Shuowen Jiezi (说文解字 (說文解字, Shuōwén Jiězì)) is the title of an educational television series broadcast daily on China's Sun TV channel and presented by Zhuang Jing (庄婧). The title is taken from the ancient Chinese etymological dictionary Shuowen Jiezi, and each episode briefly explains a Chinese character.

For scheduling purposes the series is also given an English title, Hanzi Tracing, but this is not a translation of the Chinese title. There is no English in the programs themselves.

==Broadcast times==

The program is 5 minutes in length and a new episode is broadcast each day. The day's episode is repeated up to 4 times during the next 24 hours.
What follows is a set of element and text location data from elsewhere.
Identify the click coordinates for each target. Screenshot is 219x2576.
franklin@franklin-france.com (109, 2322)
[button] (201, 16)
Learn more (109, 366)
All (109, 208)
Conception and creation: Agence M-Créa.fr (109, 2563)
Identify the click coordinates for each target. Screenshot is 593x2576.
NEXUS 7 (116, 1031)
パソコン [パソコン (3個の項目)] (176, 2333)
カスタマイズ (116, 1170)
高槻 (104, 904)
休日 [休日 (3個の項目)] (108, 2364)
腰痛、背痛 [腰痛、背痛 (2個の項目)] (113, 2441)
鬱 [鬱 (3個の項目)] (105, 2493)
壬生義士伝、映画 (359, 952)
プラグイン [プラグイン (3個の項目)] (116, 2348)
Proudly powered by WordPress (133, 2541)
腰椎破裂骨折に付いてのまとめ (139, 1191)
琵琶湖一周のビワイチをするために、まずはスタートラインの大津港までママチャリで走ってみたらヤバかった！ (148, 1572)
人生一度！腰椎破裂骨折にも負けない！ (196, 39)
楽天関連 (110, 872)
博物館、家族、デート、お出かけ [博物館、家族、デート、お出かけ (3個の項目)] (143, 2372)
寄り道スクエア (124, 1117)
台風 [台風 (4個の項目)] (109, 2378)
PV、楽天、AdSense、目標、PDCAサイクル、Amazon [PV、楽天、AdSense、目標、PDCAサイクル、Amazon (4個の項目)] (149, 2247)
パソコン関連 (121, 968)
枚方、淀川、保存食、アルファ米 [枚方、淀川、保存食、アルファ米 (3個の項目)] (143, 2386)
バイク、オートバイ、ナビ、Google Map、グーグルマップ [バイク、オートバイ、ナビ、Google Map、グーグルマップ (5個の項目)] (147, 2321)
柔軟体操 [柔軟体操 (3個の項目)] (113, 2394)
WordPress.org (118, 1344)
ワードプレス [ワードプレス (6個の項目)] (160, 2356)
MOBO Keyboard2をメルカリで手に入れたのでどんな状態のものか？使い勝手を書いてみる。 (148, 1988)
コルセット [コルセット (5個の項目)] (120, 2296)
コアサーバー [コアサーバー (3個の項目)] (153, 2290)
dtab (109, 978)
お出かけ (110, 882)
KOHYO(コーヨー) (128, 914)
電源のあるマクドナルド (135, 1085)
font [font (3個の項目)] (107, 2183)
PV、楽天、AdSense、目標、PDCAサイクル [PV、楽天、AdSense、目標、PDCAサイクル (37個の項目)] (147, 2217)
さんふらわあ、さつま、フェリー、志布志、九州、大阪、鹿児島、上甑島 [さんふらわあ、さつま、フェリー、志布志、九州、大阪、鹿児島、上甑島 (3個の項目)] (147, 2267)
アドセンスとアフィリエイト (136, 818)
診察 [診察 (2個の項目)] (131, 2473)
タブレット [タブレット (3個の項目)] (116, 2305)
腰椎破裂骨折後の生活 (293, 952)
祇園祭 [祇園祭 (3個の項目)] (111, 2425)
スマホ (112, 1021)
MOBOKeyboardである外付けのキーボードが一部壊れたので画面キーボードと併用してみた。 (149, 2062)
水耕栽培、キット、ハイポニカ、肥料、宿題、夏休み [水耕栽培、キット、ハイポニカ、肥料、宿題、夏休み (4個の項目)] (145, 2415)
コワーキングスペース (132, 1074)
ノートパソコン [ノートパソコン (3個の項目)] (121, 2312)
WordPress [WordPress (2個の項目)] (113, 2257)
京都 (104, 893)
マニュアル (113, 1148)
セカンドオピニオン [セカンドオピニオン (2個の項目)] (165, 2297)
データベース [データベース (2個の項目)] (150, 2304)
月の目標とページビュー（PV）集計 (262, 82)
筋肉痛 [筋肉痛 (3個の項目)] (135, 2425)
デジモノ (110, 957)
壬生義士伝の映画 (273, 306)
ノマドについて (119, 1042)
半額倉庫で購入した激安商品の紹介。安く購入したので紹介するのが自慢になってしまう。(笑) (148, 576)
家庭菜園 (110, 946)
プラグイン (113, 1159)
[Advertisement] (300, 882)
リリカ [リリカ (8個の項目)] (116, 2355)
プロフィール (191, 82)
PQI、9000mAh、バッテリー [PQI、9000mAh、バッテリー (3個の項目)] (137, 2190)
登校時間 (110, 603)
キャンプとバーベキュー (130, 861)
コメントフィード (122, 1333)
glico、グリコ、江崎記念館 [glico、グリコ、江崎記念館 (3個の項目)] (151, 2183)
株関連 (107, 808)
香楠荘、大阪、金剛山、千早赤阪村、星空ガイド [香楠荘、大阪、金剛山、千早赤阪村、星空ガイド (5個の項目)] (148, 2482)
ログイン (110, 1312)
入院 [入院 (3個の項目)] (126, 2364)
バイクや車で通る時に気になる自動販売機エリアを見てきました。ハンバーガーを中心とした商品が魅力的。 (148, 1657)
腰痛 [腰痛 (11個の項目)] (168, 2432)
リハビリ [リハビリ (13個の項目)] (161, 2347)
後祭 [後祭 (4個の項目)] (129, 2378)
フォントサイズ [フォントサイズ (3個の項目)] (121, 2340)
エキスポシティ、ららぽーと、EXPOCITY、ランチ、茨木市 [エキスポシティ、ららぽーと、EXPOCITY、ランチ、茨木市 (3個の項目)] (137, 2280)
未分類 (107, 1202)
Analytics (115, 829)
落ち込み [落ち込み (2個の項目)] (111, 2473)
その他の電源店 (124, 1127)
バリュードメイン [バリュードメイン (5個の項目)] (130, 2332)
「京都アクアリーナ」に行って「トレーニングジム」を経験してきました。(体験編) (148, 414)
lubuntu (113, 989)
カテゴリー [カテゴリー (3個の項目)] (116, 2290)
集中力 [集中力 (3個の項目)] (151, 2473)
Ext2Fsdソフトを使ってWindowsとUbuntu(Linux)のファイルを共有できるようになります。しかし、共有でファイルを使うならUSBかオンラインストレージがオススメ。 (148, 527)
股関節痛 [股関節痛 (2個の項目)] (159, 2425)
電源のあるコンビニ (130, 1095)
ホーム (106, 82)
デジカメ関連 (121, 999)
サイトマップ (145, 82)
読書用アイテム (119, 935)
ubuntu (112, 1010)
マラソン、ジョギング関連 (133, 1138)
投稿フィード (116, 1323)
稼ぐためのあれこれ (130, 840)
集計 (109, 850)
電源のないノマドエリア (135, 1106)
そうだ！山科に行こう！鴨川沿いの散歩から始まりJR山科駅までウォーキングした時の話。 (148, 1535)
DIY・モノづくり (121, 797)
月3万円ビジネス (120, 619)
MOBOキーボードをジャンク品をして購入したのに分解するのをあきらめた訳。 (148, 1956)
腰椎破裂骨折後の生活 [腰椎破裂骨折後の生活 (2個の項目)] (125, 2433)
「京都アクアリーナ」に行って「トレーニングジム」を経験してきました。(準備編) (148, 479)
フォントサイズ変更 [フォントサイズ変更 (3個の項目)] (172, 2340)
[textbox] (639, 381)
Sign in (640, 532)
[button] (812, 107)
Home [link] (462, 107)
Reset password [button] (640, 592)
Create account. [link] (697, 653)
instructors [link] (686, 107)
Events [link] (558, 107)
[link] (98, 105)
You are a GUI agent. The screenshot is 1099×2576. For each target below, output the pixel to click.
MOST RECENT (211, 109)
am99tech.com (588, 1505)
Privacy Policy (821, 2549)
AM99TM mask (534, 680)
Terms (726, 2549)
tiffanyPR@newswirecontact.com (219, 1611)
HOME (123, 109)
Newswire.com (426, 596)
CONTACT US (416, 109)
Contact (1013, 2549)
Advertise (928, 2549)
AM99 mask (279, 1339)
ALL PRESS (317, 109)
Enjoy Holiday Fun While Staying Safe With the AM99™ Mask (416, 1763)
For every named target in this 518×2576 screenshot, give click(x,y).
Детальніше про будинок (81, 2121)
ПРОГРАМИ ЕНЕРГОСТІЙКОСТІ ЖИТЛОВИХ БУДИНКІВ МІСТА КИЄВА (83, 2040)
As of December 2010, the usual broadcast times were 04:07, 11:18, 16:53 and 19:55 UTC+08:00 (= 03:18, 08:53, 11:55 and 20:07 UTC) but these do vary.

A selection of some of the previous episodes is also available to view on the program's Web archive.

==Opening and closing lines==
Zhuang Jing starts each episode with a couplet (中国字 - 天下是 - 欢迎来到说文解字 (中國字 - 天下是 - 歡迎來到說文解字, Zhōngguózì - tiānxià shì - huānyíng láidào Shuōwén Jiězì, Chinese characters everywhere are, welcome arrive Shuowen Jiezi)) followed by an introduction (我是庄婧——《说文解字》——今天呢? 让我们一起来解一个 pause X 字 (我是莊婧——《說文解字》——今天呢? 讓我們一起來解一個 pause X 字, wǒ shì Zhuāng Jìng—Shuōwén Jiězì—jīntiān ne? ràng wǒmen yīqǐ lái jiě yī ge (pause) X zì, I'm Zhuang Jing—today? let us together explain an X character) where X is the sound of the character about to be discussed). The episode usually ends with a variant of a standard closing (《说文解字》——今天直到这，我们下次再会 (《說文解字》——今天直到這，我們下次再會, Shuōwén Jiězì—jīntiān zhídào zhè, wǒmen xiàcì zàihuì, Shuowen Jiezi—today until here, we next-time again-meet)).